Мужики переглянулись. Гипноз таинственности, овладевший всеми, был настолько силен, что о такой простой мелочи, как веревка, позабыли, хотя она мозолила всем глаза не один десяток лет да и веревкой именовалась условно, по своему деловому назначению. На самом деле это был довольно толстый, скрученный из нескольких прядей пеньковый канат, к тому же потрепанный многими непогодами. Расчесавшийся его конец для того, чтобы он не распускался выше, был завязан рыхлым узлом мало не в кулак величиной. В полнолуние, на открытом месте, его, несомненно, можно было разглядеть за добрых тридцать саженей. Больше всех вопрос о веревке удивил самого Порфирия.
— Веревка?—озадаченно переспросил он.
— Веревки чего-то я не заметил или запамятовал... Не помню, чтоб веревку видел, а так чего-то в глазах маячило. Вроде тень какая-то прыгала, то темная, то прозрачная... Скелет не скелет, а не поймешь, что мельтешило...
При страшном слове «скелет» иные снова закрестились, но разговор о веревке давал повод для догадок менее мрачных, чем прежние.
— Может, озорство чье?.. Привязал кто к веревке бечеву да издали дергает?

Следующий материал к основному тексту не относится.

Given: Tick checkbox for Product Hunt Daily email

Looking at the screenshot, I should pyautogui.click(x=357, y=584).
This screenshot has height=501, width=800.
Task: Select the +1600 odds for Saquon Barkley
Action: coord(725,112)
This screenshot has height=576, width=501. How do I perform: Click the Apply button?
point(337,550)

Первым начисто отверг мысль об озорстве Киприан Иванович.
— Нет у нас таких озорников,— решительно сказал он.— Тайга такого не любит. Кому, опять же, придет в голову на морозе всю ночь промеж крестов сидеть?.. Пожалуй, Гришка Ерпан, когда молодой был, этак мог бы... Так теперь он здесь с нами стоит.

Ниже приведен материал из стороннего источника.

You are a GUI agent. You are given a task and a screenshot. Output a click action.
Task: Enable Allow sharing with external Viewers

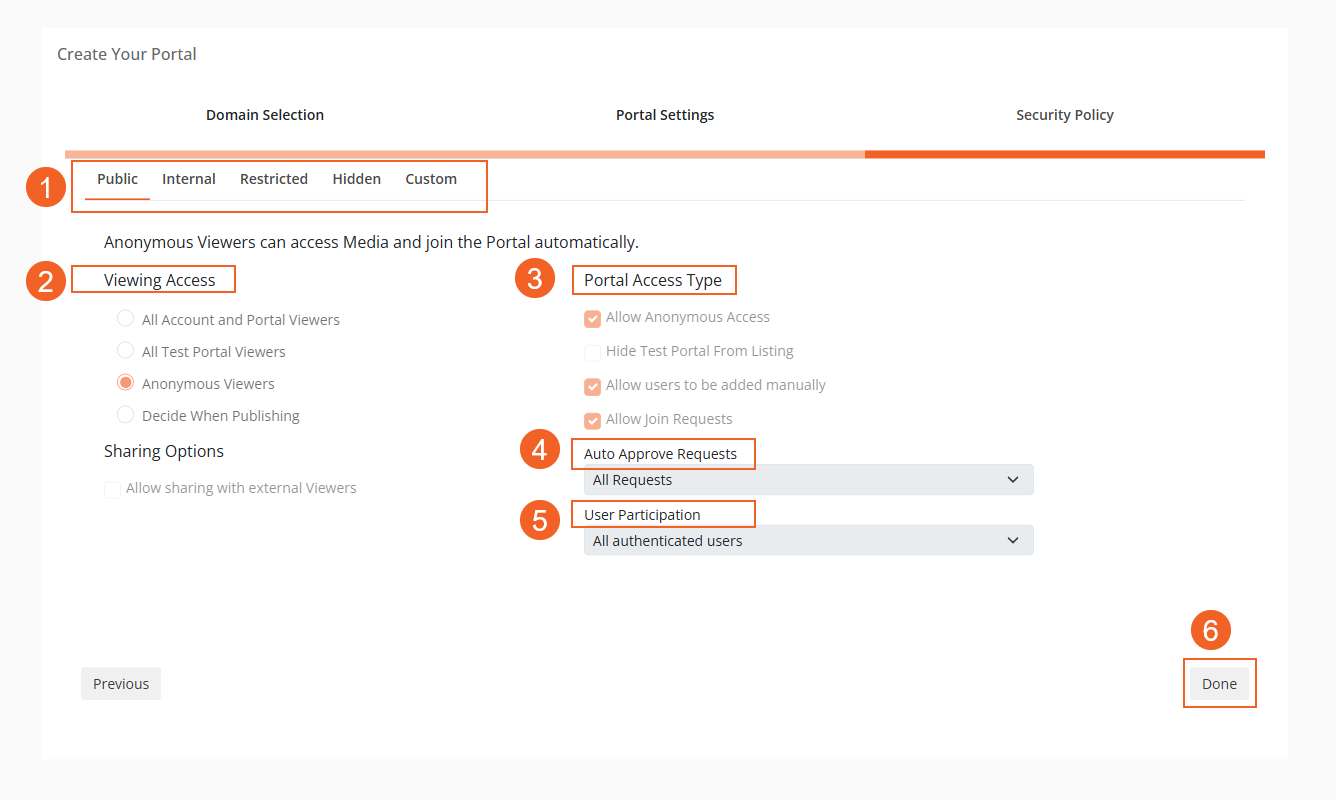click(113, 490)
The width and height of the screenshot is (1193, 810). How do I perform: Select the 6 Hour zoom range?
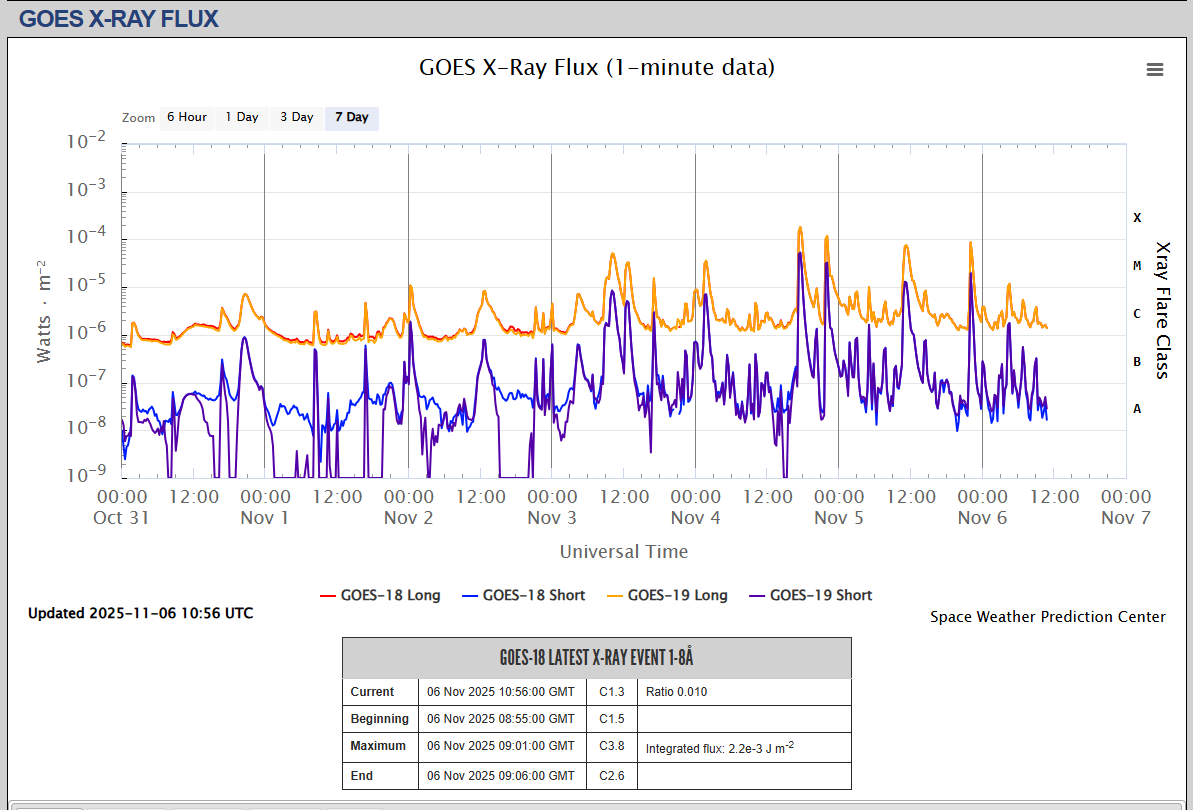click(187, 117)
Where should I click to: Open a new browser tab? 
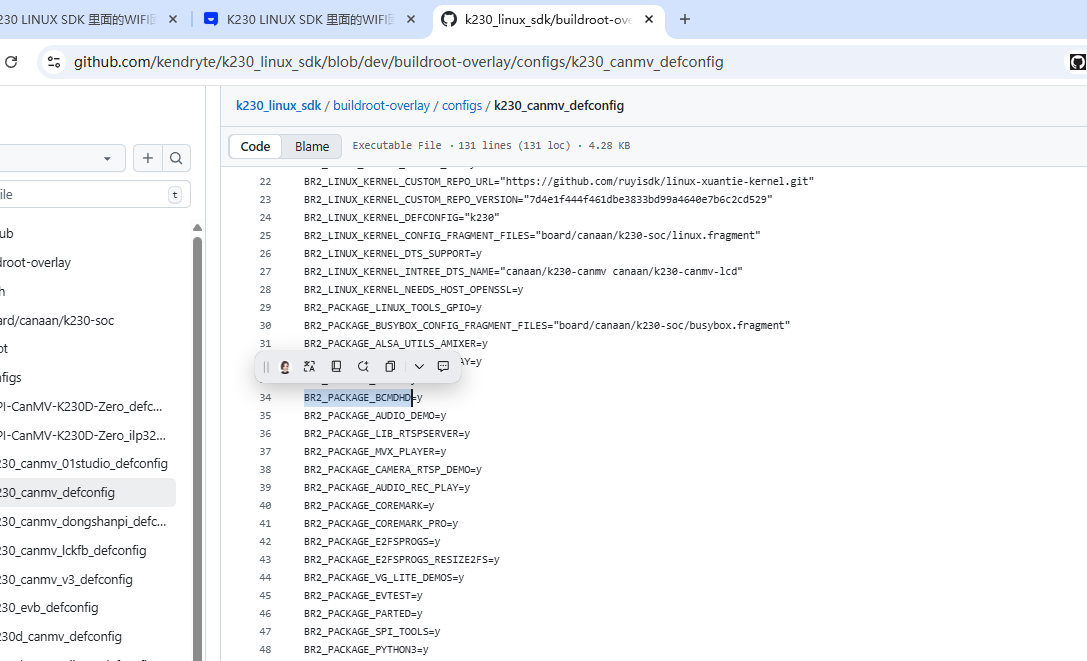click(x=685, y=19)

— Да, баловался когда-то...— усмехнулся Ерпан.— Только такого беспокойства людям никогда не чинил.
— Однако ж, что в воздухе, кроме веревки, «мельтешить» могло?— снова спросил Петр Федорович.
Вопрос остался без ответа, потому что снова начался звон, то отрывистый и громкий, то верезжащий, будто язык не ударял, а скользил по бронзовому телу колокола. И тут у Киприана зародилась странная мысль, перешедшая в уверенность: такой звон не мог быть делом человека... Если он и казался страшным, то именно своей нечеловеческой и поэтому совершенно непостижимой бессмысленностью. Свою догадку Киприан облек в загадочную форму.
— В веревке вся суть и есть: не человеческая рука ее держит...
— Вы так думаете, Киприан Иванович? — быстро сказал Петр Федорович и предложил:
— Нужно пойти посмотреть. Тут, кажется, недалеко?
Сказано это было просто, обычным тоном, словно речь шла не о ночном посещении кладбища, а о прогулке. Но в то же время все поняли: если никто не согласится, пригласивший обязательно пойдет один.
Луна светила достаточно ярко, и Киприан хорошо видел не только худощавую, немного сутулую фигуру Петра Федоровича, но и его серьезное бледное лицо. И еще заметил: короткое потертое городское пальто с бархатным воротником и тонкие шерстяные перчатки, мало подходившие для прогулок по зимней тайге.
Все промолчали, и Петр Федорович, круто повернувшись и не оглядываясь, пошел один...
Многим стало стыдно в эту минуту, но времени для размышления не было. Общую нестерпимую неподвижность нарушил Киприан Иванович. С силой воткнув в сугроб явно ненужную лопату, он крякнул и быстро зашагал вдогонку за Петром Федоровичем. Разве на полшага отстал от него Григорий Ерпан. Следом за ним оторвалось от толпы еще трое, затем гурьбой двинулись все остальные.
Произошло то, что свойственно людям вообще, а русским особенно. Обретя целеустремленное движение, толпа сразу перестала быть толпой. За одну минуту растерянность сменилась решимостью, страх -— мужеством. Наиболее робкие, то есть те, что двинулись последними, на ходу обретали храбрость, стремясь нагнать, а то и обогнать передних. Передние ряды скручивались, уплотнялись, раздавались вширь. Когда ряды поглотили всех отставших, установился известный порядок и походный ритм: обгонять самых первых — Петра Федоровича и шедших по сторонам от него Киприана Ивановича и Ерпана — было уже неловко: тем самым за ними молчаливо признавалось право на руководство, и пожалуй, на главенство.